Treatment of severe hyperglycaemia in adults
Guidelines for the emergency management of hyperglycaemia in primary care are available from The Australian Diabetes Society (ADS) website.
If ketones are present in adults with severe hyperglycaemia, see Diabetic ketoacidosis in adults.
If ketones are not present in adults with severe hyperglycaemia, but significant dehydration has developed over many days, see Hyperosmolar hyperglycaemia.
In all other adults with severe hyperglycaemia (eg blood glucose concentration more than 20 mmol/L or glycated haemoglobin [HbA1c] more than 86 mmol/mol [10%]), even if they are asymptomatic, insulin treatment should be strongly considered from the outset. See General principles for starting insulin in adults with type 2 diabetes for information about starting insulin.
If type 2 diabetes is suspected, lifestyle modifications (dietary intake and physical activity) and metformin should be started at the same time as the insulin. In type 2 diabetes, once blood glucose concentrations are nearer to the target, insulin can sometimes be withdrawn. Seek specialist advice; an assessment of adequacy of endogenous insulin production (measured via a C-peptide matched with a glucose) may be useful.

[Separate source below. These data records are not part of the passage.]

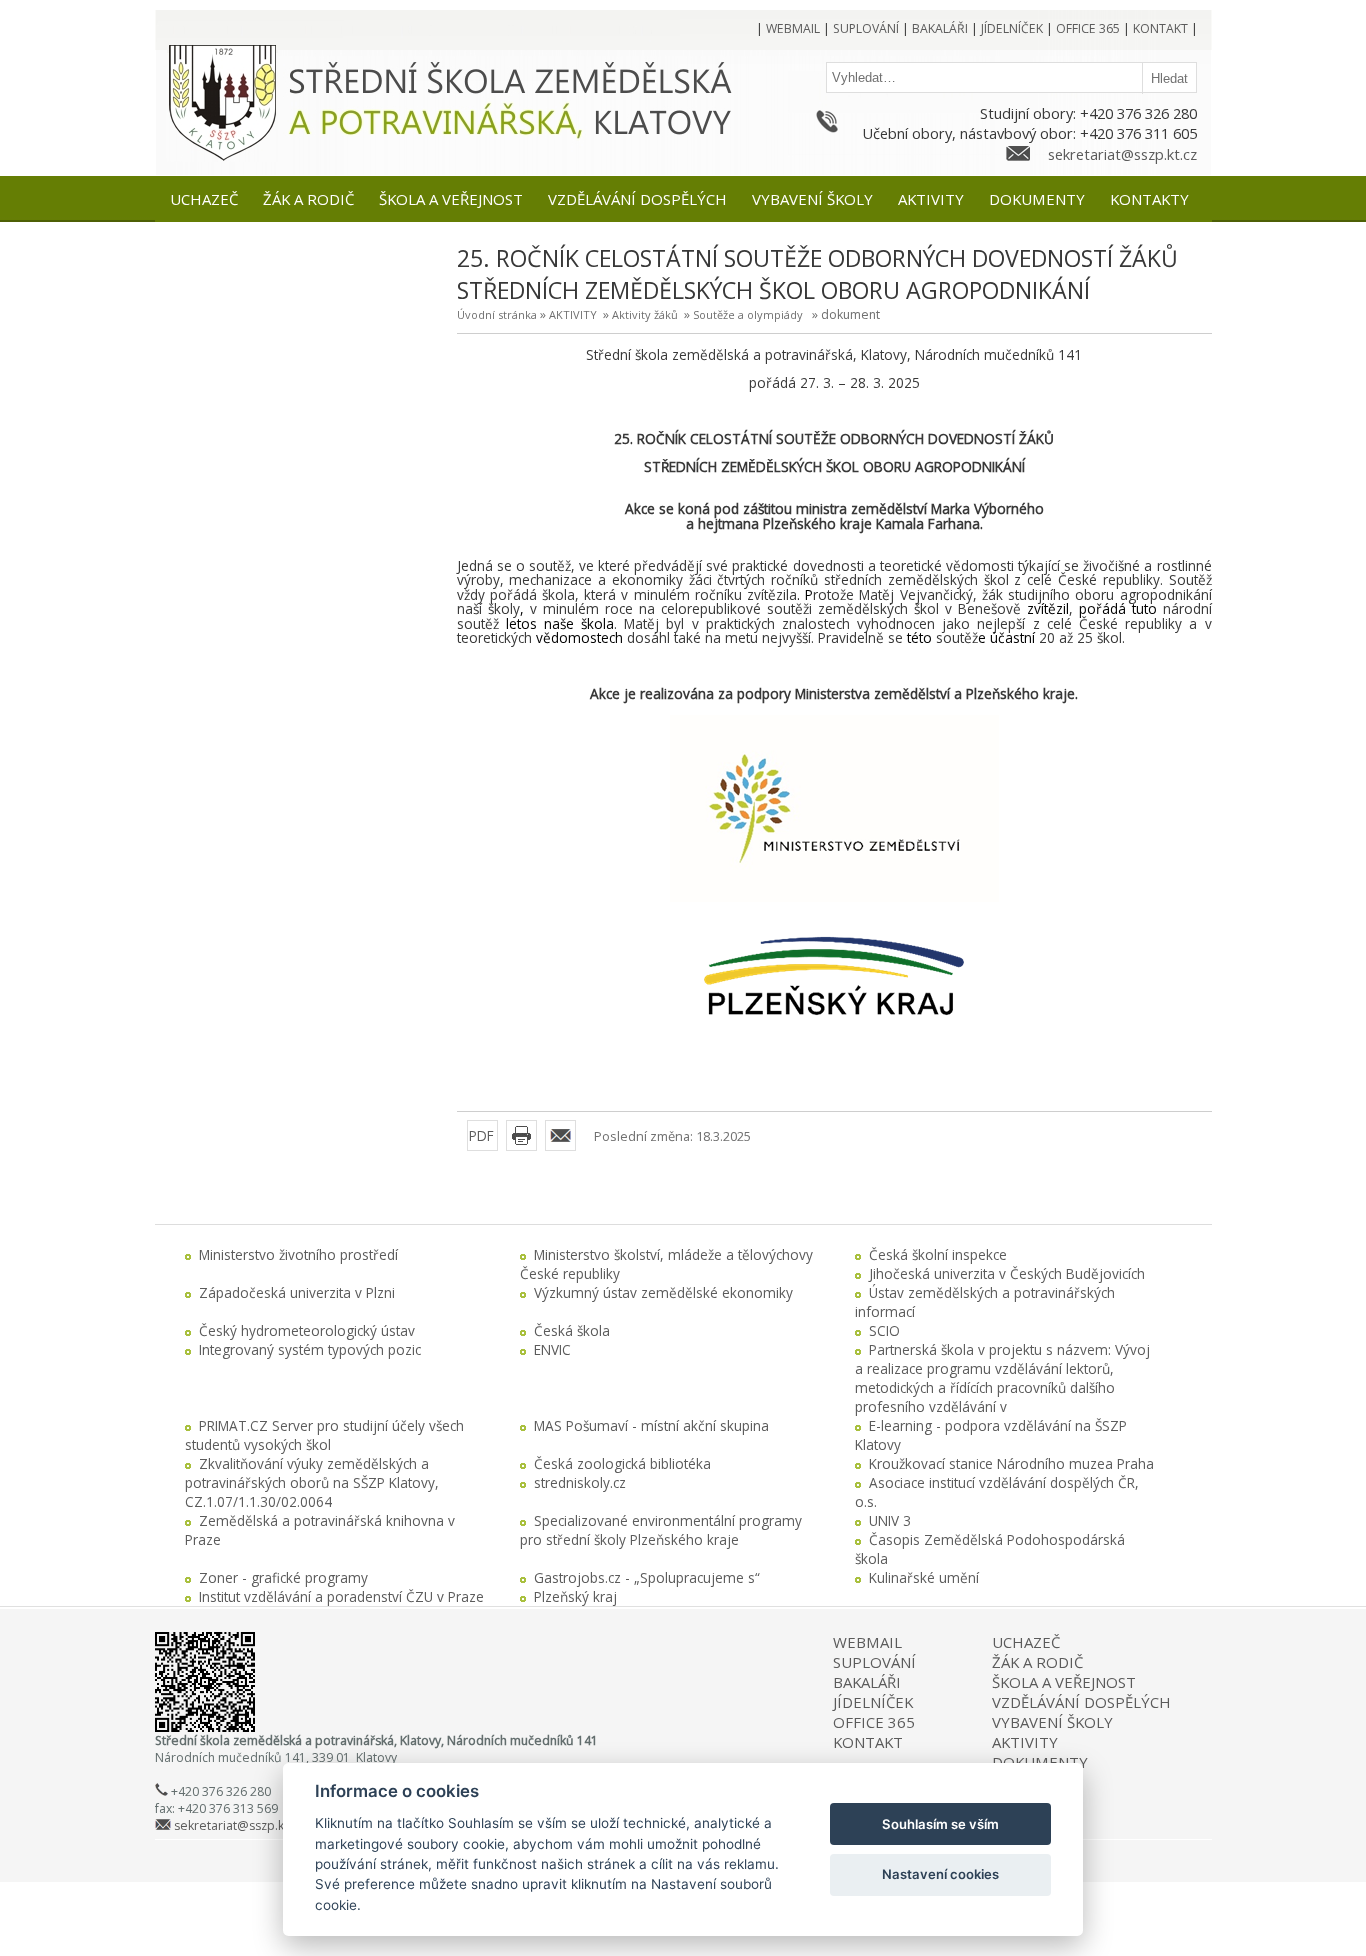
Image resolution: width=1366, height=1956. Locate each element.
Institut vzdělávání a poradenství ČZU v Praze (341, 1596)
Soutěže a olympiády (748, 314)
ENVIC (552, 1349)
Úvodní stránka (497, 314)
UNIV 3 (890, 1520)
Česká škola (572, 1330)
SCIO (884, 1330)
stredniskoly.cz (580, 1482)
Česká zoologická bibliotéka (622, 1463)
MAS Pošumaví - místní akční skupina (651, 1425)
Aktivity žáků (645, 314)
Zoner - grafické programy (283, 1577)
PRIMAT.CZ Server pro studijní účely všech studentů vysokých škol (324, 1435)
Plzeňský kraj (575, 1596)
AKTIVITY (573, 314)
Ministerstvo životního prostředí (298, 1254)
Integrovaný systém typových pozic (310, 1349)
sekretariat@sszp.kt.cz (1122, 154)
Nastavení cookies (940, 1874)
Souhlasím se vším (940, 1824)
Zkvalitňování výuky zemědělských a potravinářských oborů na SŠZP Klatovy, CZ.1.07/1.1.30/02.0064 (312, 1482)
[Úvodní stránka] (222, 157)
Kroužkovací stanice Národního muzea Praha (1011, 1463)
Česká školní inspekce (938, 1254)
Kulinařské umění (924, 1577)
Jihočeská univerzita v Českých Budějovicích (1007, 1273)
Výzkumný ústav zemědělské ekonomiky (663, 1292)
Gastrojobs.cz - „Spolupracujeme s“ (647, 1577)
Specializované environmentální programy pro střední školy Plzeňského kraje (661, 1530)
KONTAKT (868, 1742)
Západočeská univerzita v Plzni (297, 1292)
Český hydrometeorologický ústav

If insulin is withdrawn, metformin and lifestyle modifications should be continued for patients with type 2 diabetes. Other noninsulin antihyperglycaemic drugs may need to be added to maintain glycaemic targets; see Glycaemic targets for adults with type 2 diabetes and Approach to antihyperglycaemic treatment for adults with type 2 diabetes for further information. Seek specialist advice if there is uncertainty about the diagnosis or appropriateness of insulin withdrawal.
Short-term insulin treatment may be required in patients who are acutely unwell or are taking short courses of drugs that induce hyperglycaemia (eg high-dose glucocorticoids); see Glucocorticoid-induced hyperglycaemia.